[RECORDS FOR THIS EXERCISE Boundary: Start]

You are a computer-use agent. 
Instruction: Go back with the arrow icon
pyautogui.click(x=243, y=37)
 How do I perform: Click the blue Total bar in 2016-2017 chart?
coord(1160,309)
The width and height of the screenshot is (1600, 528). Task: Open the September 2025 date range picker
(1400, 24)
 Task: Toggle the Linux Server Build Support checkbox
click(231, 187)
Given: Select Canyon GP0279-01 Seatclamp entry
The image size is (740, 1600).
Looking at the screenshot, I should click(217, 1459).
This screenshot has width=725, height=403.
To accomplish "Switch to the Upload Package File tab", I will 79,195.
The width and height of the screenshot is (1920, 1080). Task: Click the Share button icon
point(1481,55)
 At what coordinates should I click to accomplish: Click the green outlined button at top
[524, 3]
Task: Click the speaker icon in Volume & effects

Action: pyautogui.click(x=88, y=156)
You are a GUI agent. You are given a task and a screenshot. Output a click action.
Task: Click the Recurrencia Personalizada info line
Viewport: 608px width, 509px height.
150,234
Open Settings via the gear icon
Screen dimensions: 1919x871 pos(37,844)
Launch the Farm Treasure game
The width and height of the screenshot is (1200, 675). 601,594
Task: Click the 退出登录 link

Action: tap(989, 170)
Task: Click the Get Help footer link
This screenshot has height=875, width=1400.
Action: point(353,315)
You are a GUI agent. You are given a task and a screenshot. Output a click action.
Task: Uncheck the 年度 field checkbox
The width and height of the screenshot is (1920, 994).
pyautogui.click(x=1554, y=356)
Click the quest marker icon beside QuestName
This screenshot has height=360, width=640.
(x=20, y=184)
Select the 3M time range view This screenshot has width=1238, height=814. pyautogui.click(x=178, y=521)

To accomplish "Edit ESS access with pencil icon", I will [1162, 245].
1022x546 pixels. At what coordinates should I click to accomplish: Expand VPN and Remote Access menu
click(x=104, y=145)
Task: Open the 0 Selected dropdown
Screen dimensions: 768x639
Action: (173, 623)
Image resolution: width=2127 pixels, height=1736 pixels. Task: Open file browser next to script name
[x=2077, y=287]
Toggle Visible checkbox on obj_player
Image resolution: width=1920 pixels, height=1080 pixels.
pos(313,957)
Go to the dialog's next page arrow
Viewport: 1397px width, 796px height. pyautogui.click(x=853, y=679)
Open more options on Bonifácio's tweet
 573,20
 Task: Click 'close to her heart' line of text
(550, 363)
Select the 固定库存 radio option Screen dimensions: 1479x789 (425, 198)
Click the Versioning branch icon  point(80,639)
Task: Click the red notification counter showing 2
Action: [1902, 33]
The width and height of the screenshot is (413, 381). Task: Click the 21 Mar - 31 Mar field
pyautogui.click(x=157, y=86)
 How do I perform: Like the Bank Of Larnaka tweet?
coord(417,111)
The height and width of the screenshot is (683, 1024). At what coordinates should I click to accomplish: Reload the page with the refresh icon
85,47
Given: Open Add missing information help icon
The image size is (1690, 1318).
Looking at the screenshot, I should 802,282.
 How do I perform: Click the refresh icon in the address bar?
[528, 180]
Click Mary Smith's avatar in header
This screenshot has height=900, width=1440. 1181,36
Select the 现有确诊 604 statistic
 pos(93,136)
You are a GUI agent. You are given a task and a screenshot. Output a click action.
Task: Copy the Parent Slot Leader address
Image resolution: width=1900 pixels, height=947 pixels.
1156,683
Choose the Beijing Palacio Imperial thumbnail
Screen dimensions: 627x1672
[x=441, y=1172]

[RECORDS FOR THIS EXERCISE Boundary: End]

ACTIVITY:
Transcribe the data in full, matching every line exactly.

OUTPUT BELOW:
You are a computer-use agent. 
Instruction: Go back with the arrow icon
pyautogui.click(x=243, y=37)
 How do I perform: Click the blue Total bar in 2016-2017 chart?
coord(1160,309)
The width and height of the screenshot is (1600, 528). Task: Open the September 2025 date range picker
(1400, 24)
 Task: Toggle the Linux Server Build Support checkbox
click(231, 187)
Given: Select Canyon GP0279-01 Seatclamp entry
The image size is (740, 1600).
Looking at the screenshot, I should click(217, 1459).
This screenshot has width=725, height=403.
To accomplish "Switch to the Upload Package File tab", I will 79,195.
The width and height of the screenshot is (1920, 1080). Task: Click the Share button icon
point(1481,55)
 At what coordinates should I click to accomplish: Click the green outlined button at top
[524, 3]
Task: Click the speaker icon in Volume & effects

Action: pyautogui.click(x=88, y=156)
You are a GUI agent. You are given a task and a screenshot. Output a click action.
Task: Click the Recurrencia Personalizada info line
Viewport: 608px width, 509px height.
150,234
Open Settings via the gear icon
Screen dimensions: 1919x871 pos(37,844)
Launch the Farm Treasure game
The width and height of the screenshot is (1200, 675). 601,594
Task: Click the 退出登录 link

Action: tap(989, 170)
Task: Click the Get Help footer link
This screenshot has height=875, width=1400.
Action: point(353,315)
You are a GUI agent. You are given a task and a screenshot. Output a click action.
Task: Uncheck the 年度 field checkbox
The width and height of the screenshot is (1920, 994).
pyautogui.click(x=1554, y=356)
Click the quest marker icon beside QuestName
This screenshot has height=360, width=640.
(x=20, y=184)
Select the 3M time range view This screenshot has width=1238, height=814. pyautogui.click(x=178, y=521)

To accomplish "Edit ESS access with pencil icon", I will [1162, 245].
1022x546 pixels. At what coordinates should I click to accomplish: Expand VPN and Remote Access menu
click(x=104, y=145)
Task: Open the 0 Selected dropdown
Screen dimensions: 768x639
Action: (173, 623)
Image resolution: width=2127 pixels, height=1736 pixels. Task: Open file browser next to script name
[x=2077, y=287]
Toggle Visible checkbox on obj_player
Image resolution: width=1920 pixels, height=1080 pixels.
pos(313,957)
Go to the dialog's next page arrow
Viewport: 1397px width, 796px height. pyautogui.click(x=853, y=679)
Open more options on Bonifácio's tweet
 573,20
 Task: Click 'close to her heart' line of text
(550, 363)
Select the 固定库存 radio option Screen dimensions: 1479x789 (425, 198)
Click the Versioning branch icon  point(80,639)
Task: Click the red notification counter showing 2
Action: [1902, 33]
The width and height of the screenshot is (413, 381). Task: Click the 21 Mar - 31 Mar field
pyautogui.click(x=157, y=86)
 How do I perform: Like the Bank Of Larnaka tweet?
coord(417,111)
The height and width of the screenshot is (683, 1024). At what coordinates should I click to accomplish: Reload the page with the refresh icon
85,47
Given: Open Add missing information help icon
The image size is (1690, 1318).
Looking at the screenshot, I should 802,282.
 How do I perform: Click the refresh icon in the address bar?
[528, 180]
Click Mary Smith's avatar in header
This screenshot has height=900, width=1440. 1181,36
Select the 现有确诊 604 statistic
 pos(93,136)
You are a GUI agent. You are given a task and a screenshot. Output a click action.
Task: Copy the Parent Slot Leader address
Image resolution: width=1900 pixels, height=947 pixels.
1156,683
Choose the Beijing Palacio Imperial thumbnail
Screen dimensions: 627x1672
[x=441, y=1172]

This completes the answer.